* **TASK**: Reproduce each of the following entries line for line, without changing anything.

* **DATA PROVIDED**:
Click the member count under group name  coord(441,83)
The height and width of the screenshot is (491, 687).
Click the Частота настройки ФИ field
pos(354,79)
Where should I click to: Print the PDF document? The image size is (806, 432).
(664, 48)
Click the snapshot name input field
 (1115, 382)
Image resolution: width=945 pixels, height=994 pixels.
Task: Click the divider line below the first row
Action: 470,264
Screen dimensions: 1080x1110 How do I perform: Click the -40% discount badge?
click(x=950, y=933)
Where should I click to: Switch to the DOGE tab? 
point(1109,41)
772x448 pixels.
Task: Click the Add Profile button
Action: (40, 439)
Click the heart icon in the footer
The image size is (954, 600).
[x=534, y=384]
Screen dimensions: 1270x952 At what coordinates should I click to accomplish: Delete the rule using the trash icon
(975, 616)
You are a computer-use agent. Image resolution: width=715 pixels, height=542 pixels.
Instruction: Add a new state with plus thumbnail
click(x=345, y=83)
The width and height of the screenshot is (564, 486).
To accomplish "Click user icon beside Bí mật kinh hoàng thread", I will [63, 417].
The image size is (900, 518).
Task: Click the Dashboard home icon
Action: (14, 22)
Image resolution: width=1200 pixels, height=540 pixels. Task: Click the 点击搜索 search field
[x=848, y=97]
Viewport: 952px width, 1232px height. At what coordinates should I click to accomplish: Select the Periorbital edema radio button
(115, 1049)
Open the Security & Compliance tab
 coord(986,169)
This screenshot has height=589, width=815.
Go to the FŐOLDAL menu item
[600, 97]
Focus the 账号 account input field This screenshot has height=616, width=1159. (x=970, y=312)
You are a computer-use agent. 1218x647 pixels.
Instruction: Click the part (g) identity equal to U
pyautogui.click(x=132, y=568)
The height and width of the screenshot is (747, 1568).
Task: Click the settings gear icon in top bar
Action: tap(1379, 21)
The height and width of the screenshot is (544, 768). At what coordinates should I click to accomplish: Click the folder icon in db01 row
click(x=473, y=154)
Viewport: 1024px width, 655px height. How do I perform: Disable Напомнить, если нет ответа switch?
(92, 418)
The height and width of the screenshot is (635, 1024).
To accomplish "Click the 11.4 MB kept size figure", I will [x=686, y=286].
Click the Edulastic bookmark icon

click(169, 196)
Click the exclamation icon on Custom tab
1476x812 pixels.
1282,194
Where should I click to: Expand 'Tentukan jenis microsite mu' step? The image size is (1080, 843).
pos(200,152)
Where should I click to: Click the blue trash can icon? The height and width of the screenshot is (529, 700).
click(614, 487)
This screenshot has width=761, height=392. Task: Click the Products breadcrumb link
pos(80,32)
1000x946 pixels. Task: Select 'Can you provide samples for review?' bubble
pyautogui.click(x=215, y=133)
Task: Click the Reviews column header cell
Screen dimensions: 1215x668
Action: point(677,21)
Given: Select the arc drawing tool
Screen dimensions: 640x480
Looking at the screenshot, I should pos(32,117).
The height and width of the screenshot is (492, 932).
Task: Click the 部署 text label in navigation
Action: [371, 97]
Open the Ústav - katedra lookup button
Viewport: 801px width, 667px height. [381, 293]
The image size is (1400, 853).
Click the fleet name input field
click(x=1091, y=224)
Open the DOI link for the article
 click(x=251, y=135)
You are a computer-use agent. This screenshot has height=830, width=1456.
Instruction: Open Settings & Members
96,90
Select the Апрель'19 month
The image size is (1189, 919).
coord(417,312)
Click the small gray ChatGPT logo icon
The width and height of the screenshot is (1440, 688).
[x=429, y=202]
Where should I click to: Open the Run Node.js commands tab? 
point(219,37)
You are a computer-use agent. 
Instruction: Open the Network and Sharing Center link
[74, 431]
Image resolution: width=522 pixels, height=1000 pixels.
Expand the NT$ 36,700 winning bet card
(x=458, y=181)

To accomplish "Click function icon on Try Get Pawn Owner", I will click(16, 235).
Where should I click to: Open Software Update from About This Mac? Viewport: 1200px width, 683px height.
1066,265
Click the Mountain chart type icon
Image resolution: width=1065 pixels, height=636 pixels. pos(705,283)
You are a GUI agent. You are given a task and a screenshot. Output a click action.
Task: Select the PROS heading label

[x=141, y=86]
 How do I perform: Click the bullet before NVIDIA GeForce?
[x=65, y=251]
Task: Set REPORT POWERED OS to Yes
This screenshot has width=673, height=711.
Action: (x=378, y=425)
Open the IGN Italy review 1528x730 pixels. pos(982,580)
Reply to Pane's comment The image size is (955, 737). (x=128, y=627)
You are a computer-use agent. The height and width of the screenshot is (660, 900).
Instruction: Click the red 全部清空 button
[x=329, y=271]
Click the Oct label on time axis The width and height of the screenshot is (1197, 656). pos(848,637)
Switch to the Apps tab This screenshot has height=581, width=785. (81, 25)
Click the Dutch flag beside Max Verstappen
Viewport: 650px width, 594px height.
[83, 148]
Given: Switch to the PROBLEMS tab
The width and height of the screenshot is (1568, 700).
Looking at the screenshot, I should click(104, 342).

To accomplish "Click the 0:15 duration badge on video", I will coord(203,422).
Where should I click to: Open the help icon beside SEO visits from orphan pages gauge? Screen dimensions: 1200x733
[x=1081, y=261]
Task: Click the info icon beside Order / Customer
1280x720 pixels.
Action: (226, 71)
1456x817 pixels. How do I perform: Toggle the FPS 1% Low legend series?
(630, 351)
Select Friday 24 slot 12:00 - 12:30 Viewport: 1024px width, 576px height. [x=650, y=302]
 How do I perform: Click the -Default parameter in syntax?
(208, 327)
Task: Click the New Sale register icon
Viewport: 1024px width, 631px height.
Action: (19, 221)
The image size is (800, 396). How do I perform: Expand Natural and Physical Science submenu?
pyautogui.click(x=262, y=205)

* **WORKED SOLUTION**:
Click the member count under group name  coord(441,83)
The height and width of the screenshot is (491, 687).
Click the Частота настройки ФИ field
pos(354,79)
Where should I click to: Print the PDF document? The image size is (806, 432).
(664, 48)
Click the snapshot name input field
 (1115, 382)
Image resolution: width=945 pixels, height=994 pixels.
Task: Click the divider line below the first row
Action: 470,264
Screen dimensions: 1080x1110 How do I perform: Click the -40% discount badge?
click(x=950, y=933)
Where should I click to: Switch to the DOGE tab? 
point(1109,41)
772x448 pixels.
Task: Click the Add Profile button
Action: (40, 439)
Click the heart icon in the footer
The image size is (954, 600).
[x=534, y=384]
Screen dimensions: 1270x952 At what coordinates should I click to accomplish: Delete the rule using the trash icon
(975, 616)
You are a computer-use agent. Image resolution: width=715 pixels, height=542 pixels.
Instruction: Add a new state with plus thumbnail
click(x=345, y=83)
The width and height of the screenshot is (564, 486).
To accomplish "Click user icon beside Bí mật kinh hoàng thread", I will [63, 417].
The image size is (900, 518).
Task: Click the Dashboard home icon
Action: (14, 22)
Image resolution: width=1200 pixels, height=540 pixels. Task: Click the 点击搜索 search field
[x=848, y=97]
Viewport: 952px width, 1232px height. At what coordinates should I click to accomplish: Select the Periorbital edema radio button
(115, 1049)
Open the Security & Compliance tab
 coord(986,169)
This screenshot has height=589, width=815.
Go to the FŐOLDAL menu item
[600, 97]
Focus the 账号 account input field This screenshot has height=616, width=1159. (x=970, y=312)
You are a computer-use agent. 1218x647 pixels.
Instruction: Click the part (g) identity equal to U
pyautogui.click(x=132, y=568)
The height and width of the screenshot is (747, 1568).
Task: Click the settings gear icon in top bar
Action: tap(1379, 21)
The height and width of the screenshot is (544, 768). At what coordinates should I click to accomplish: Click the folder icon in db01 row
click(x=473, y=154)
Viewport: 1024px width, 655px height. How do I perform: Disable Напомнить, если нет ответа switch?
(92, 418)
The height and width of the screenshot is (635, 1024).
To accomplish "Click the 11.4 MB kept size figure", I will [x=686, y=286].
Click the Edulastic bookmark icon

click(169, 196)
Click the exclamation icon on Custom tab
1476x812 pixels.
1282,194
Where should I click to: Expand 'Tentukan jenis microsite mu' step? The image size is (1080, 843).
pos(200,152)
Where should I click to: Click the blue trash can icon? The height and width of the screenshot is (529, 700).
click(614, 487)
This screenshot has width=761, height=392. Task: Click the Products breadcrumb link
pos(80,32)
1000x946 pixels. Task: Select 'Can you provide samples for review?' bubble
pyautogui.click(x=215, y=133)
Task: Click the Reviews column header cell
Screen dimensions: 1215x668
Action: point(677,21)
Given: Select the arc drawing tool
Screen dimensions: 640x480
Looking at the screenshot, I should pos(32,117).
The height and width of the screenshot is (492, 932).
Task: Click the 部署 text label in navigation
Action: [371, 97]
Open the Ústav - katedra lookup button
Viewport: 801px width, 667px height. [381, 293]
The image size is (1400, 853).
Click the fleet name input field
click(x=1091, y=224)
Open the DOI link for the article
 click(x=251, y=135)
You are a computer-use agent. This screenshot has height=830, width=1456.
Instruction: Open Settings & Members
96,90
Select the Апрель'19 month
The image size is (1189, 919).
coord(417,312)
Click the small gray ChatGPT logo icon
The width and height of the screenshot is (1440, 688).
[x=429, y=202]
Where should I click to: Open the Run Node.js commands tab? 
point(219,37)
You are a computer-use agent. 
Instruction: Open the Network and Sharing Center link
[74, 431]
Image resolution: width=522 pixels, height=1000 pixels.
Expand the NT$ 36,700 winning bet card
(x=458, y=181)

To accomplish "Click function icon on Try Get Pawn Owner", I will click(16, 235).
Where should I click to: Open Software Update from About This Mac? Viewport: 1200px width, 683px height.
1066,265
Click the Mountain chart type icon
Image resolution: width=1065 pixels, height=636 pixels. pos(705,283)
You are a GUI agent. You are given a task and a screenshot. Output a click action.
Task: Select the PROS heading label

[x=141, y=86]
 How do I perform: Click the bullet before NVIDIA GeForce?
[x=65, y=251]
Task: Set REPORT POWERED OS to Yes
This screenshot has width=673, height=711.
Action: (x=378, y=425)
Open the IGN Italy review 1528x730 pixels. pos(982,580)
Reply to Pane's comment The image size is (955, 737). (x=128, y=627)
You are a computer-use agent. The height and width of the screenshot is (660, 900).
Instruction: Click the red 全部清空 button
[x=329, y=271]
Click the Oct label on time axis The width and height of the screenshot is (1197, 656). pos(848,637)
Switch to the Apps tab This screenshot has height=581, width=785. (81, 25)
Click the Dutch flag beside Max Verstappen
Viewport: 650px width, 594px height.
[83, 148]
Given: Switch to the PROBLEMS tab
The width and height of the screenshot is (1568, 700).
Looking at the screenshot, I should click(104, 342).

To accomplish "Click the 0:15 duration badge on video", I will coord(203,422).
Where should I click to: Open the help icon beside SEO visits from orphan pages gauge? Screen dimensions: 1200x733
[x=1081, y=261]
Task: Click the info icon beside Order / Customer
1280x720 pixels.
Action: (226, 71)
1456x817 pixels. How do I perform: Toggle the FPS 1% Low legend series?
(630, 351)
Select Friday 24 slot 12:00 - 12:30 Viewport: 1024px width, 576px height. [x=650, y=302]
 How do I perform: Click the -Default parameter in syntax?
(208, 327)
Task: Click the New Sale register icon
Viewport: 1024px width, 631px height.
Action: (19, 221)
The image size is (800, 396). How do I perform: Expand Natural and Physical Science submenu?
pyautogui.click(x=262, y=205)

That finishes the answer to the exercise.